For your write-up, you can use plain ASCII but for math equations and tables it is better to use either latex or kramdown. Do not use any proprietary or binary file formats such as Microsoft Word.

If you use latex then use the following style files from the Submission Format section:

Here is an example of using these style files:

To get a PDF file you should run the following commands (which assume you have installed LaTeX on your system):

pdflatex project
bibtex project
pdflatex project
pdflatex project

You can then open project.pdf using any PDF viewer. Please submit the LaTeX source and the PDF file along with your source code when you submit your project to Coursys.

Grading system

The final projects will be graded using the following criteria:

Originality
Substance (amount of work done for the project)
Well documented use of prior results from research papers
Clarity of the writing
Quality of experimental design
Quality of evaluation and results
(Re)Use of existing homework code
Overall score (based on the above criteria)

Examples

Here is an example of good project submissions. Make sure you have the sections required by the Write-up section above.

Example 2 by Dong Song and Anoop Sarkar

Data

NLP class data from Anoop Sarkar’s NLP class.
WMT 2015 data from the Workshop on MT 2015 Shared Task on Translation.
CSLM Paper Data by Holger Schwenk.

Software

lamtram/cnn

lamtram: A toolkit for neural language and translation modeling

Tensor Flow

Tensor Flow: follow the seq2seq tutorial.

nematus/Theano

nematus based on Kyunghun Cho’s dl4mt tutorial.

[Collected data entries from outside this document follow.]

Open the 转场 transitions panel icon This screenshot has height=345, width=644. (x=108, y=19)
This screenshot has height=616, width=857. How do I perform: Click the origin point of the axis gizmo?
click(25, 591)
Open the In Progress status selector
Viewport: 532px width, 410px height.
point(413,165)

NMT with Coverage and Context Gating

NMT with Coverage by Zhaopeng Tu built on top of Groundhog and Theano.

Project Ideas

Scaling to larger vocabulary size

More scalable softmax computation.

Different RNNs for NMT

Stack RNN (equivalently LSTM) for NMT. Stack RNNs have been used for transition based dependency parsing. See Goldberg tutorial explanation of stack RNN.
Use a multilingual corpus. Fix alignments using HMM aligner. Use alignments to train RNN. Extract paraphrases using multilingual RNN. (see papers by Callison-Burch and collaborators for extracting paraphases)

Ensemble Models for NMT

Explore different ways to create ensemble models for NMT

Multilingual NMT

Use word embeddings for low-resource languages. Improve performance on a language pair such as Haitian Kreyol to English where there is insufficient data for training a neural MT model.
Pivot based NMT.

Complex reorderings in neural MT

Go beyond the attention model to capture more complex reorderings and experiment on language pairs such as Chinese-English.
Better attention models for complex reordering.

Improve SGD

Use SAG (Schmidt et al, 2015) to improve SGD for RNN-LM or NMT.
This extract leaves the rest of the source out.